-------- The data --------
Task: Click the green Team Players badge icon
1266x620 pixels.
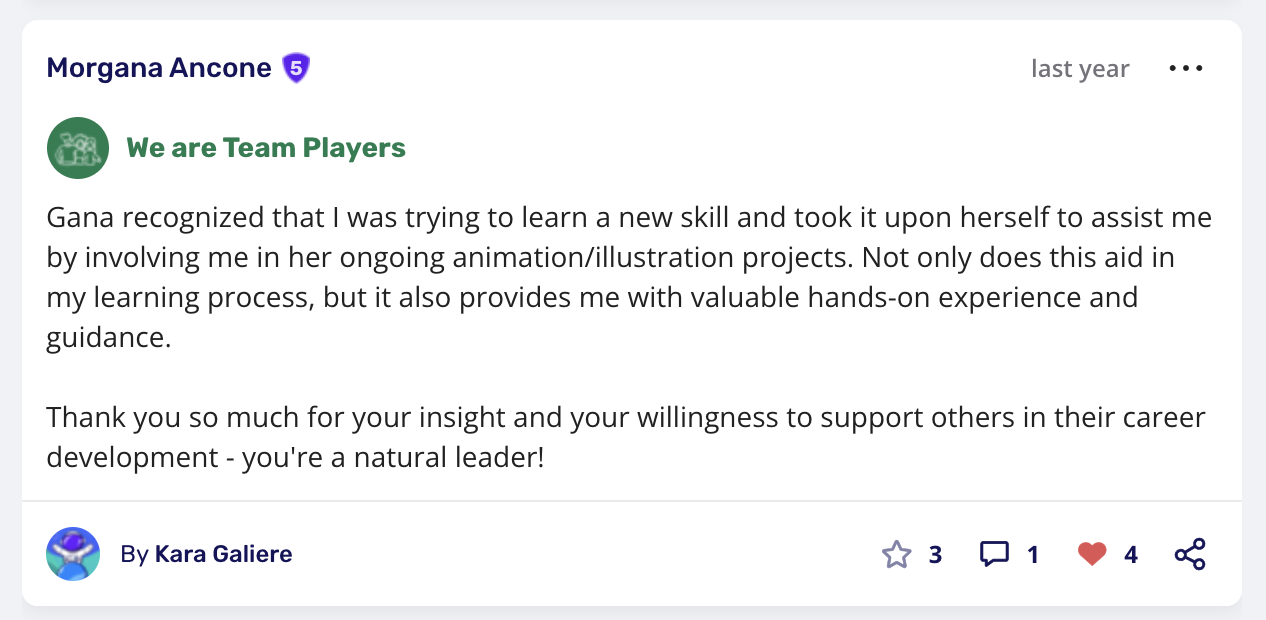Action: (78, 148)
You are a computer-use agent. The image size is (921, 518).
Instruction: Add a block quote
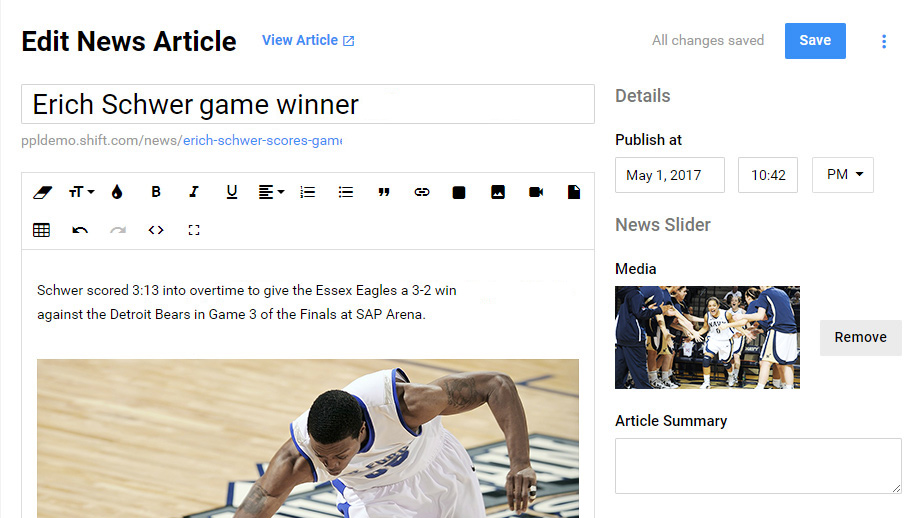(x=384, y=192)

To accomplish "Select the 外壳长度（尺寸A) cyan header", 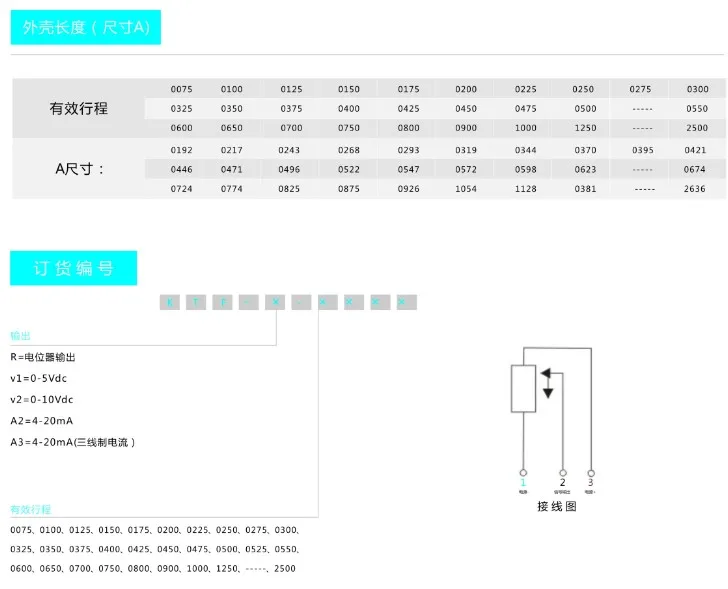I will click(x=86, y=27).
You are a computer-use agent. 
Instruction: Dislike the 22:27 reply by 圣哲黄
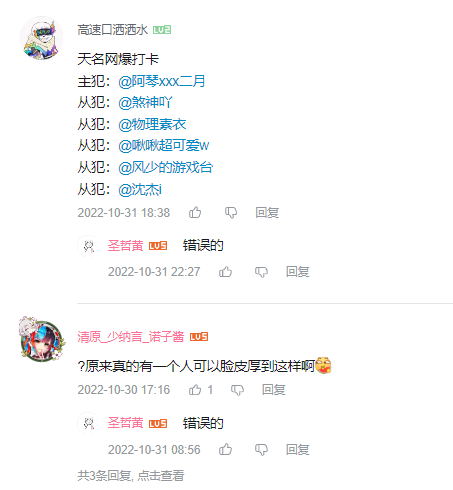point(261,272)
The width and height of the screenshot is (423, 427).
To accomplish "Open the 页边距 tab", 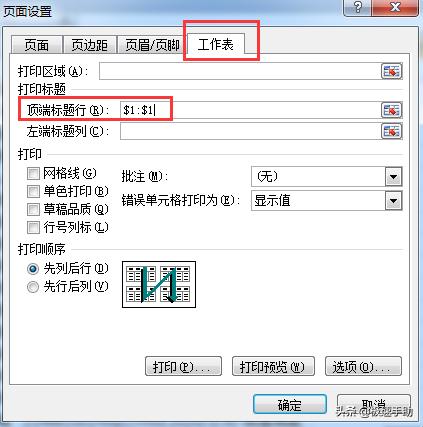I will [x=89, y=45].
--------
-------- The data --------
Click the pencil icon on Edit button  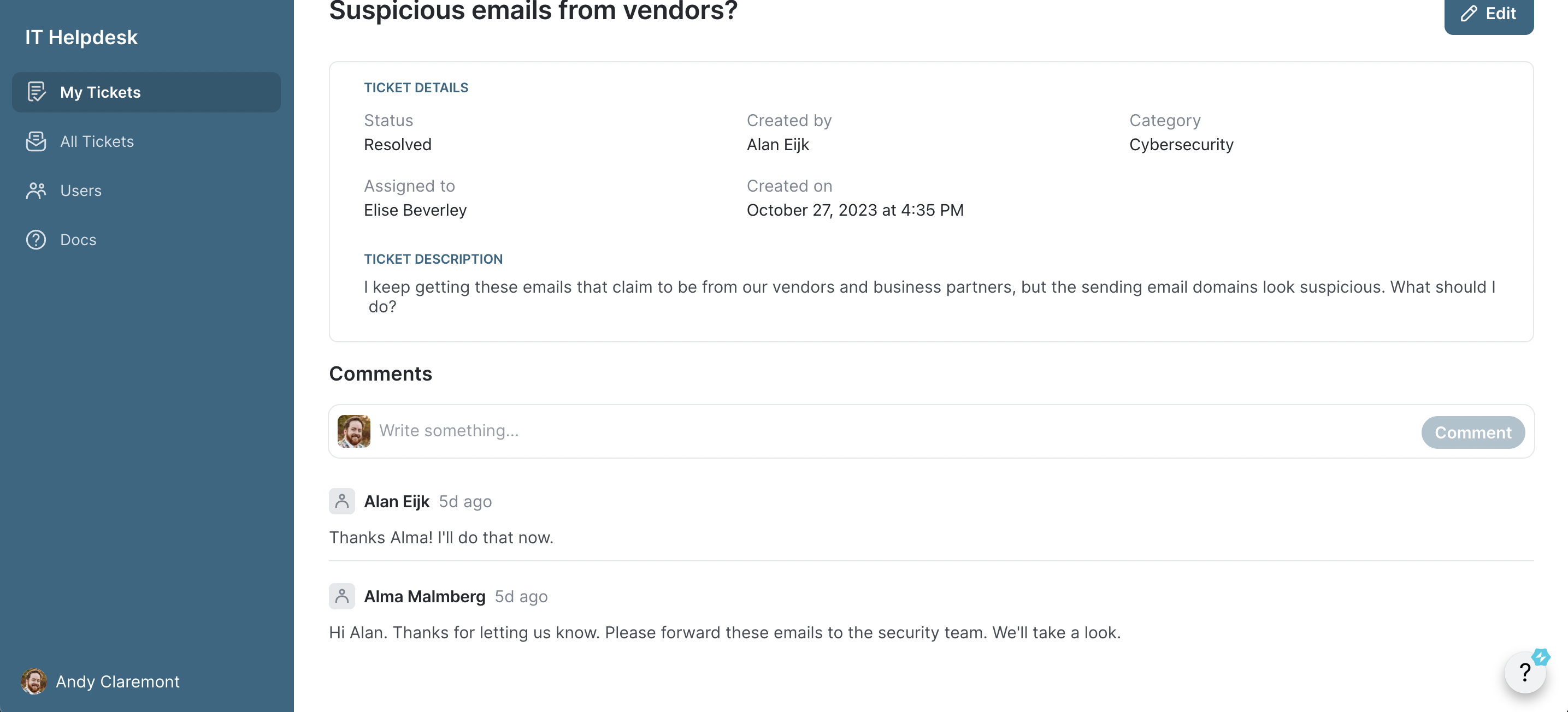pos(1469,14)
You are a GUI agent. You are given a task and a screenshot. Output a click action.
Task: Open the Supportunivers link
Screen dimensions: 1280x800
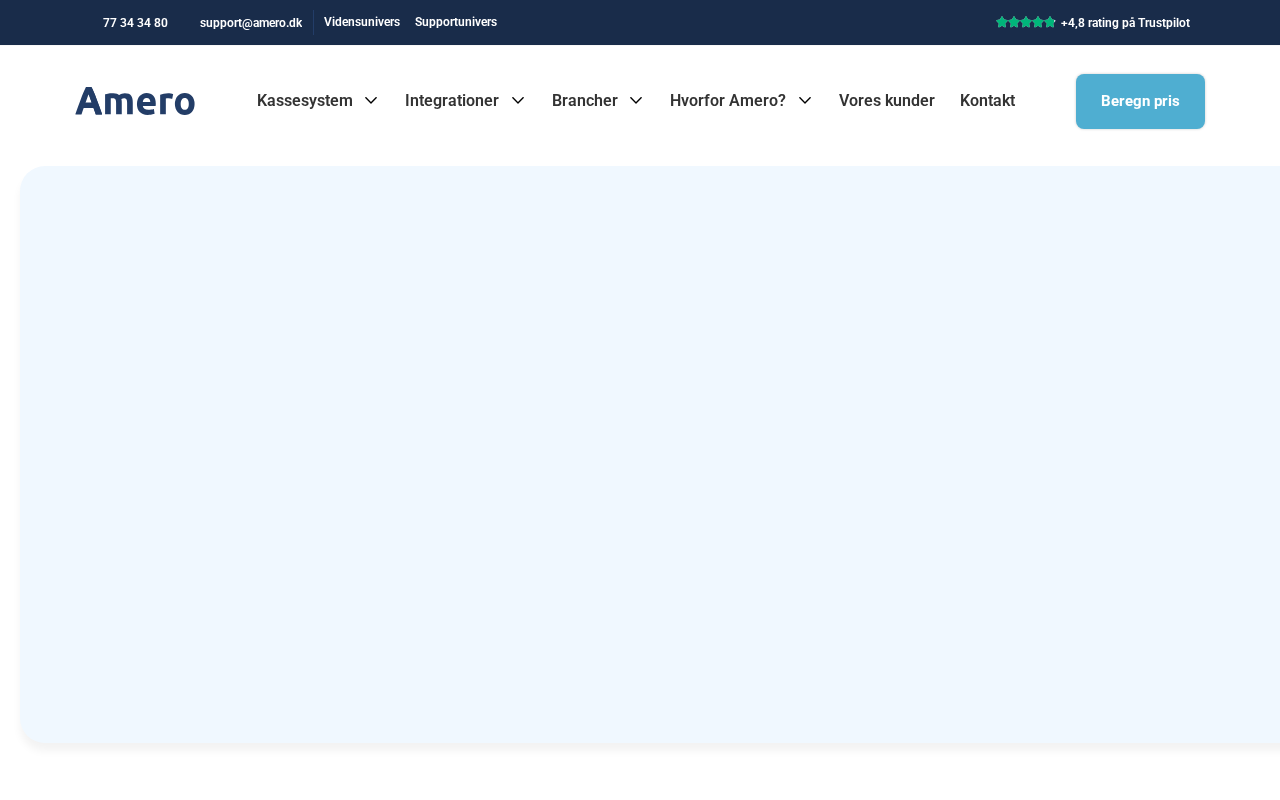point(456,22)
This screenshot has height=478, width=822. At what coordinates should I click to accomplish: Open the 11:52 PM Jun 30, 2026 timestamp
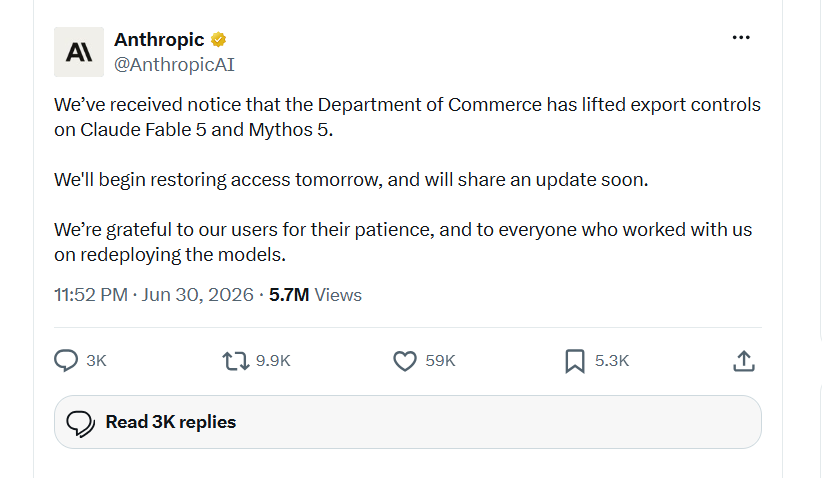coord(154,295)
--------
-------- The data --------
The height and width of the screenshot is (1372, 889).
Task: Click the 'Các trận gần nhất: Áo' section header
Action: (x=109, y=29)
--------
*Exercise description*. Whenever the word "computer" shows up in a line of the entries, copy that line.

*Exercise answer*.
You are a computer-use agent. The image size is (921, 518).
You are a computer-use agent. 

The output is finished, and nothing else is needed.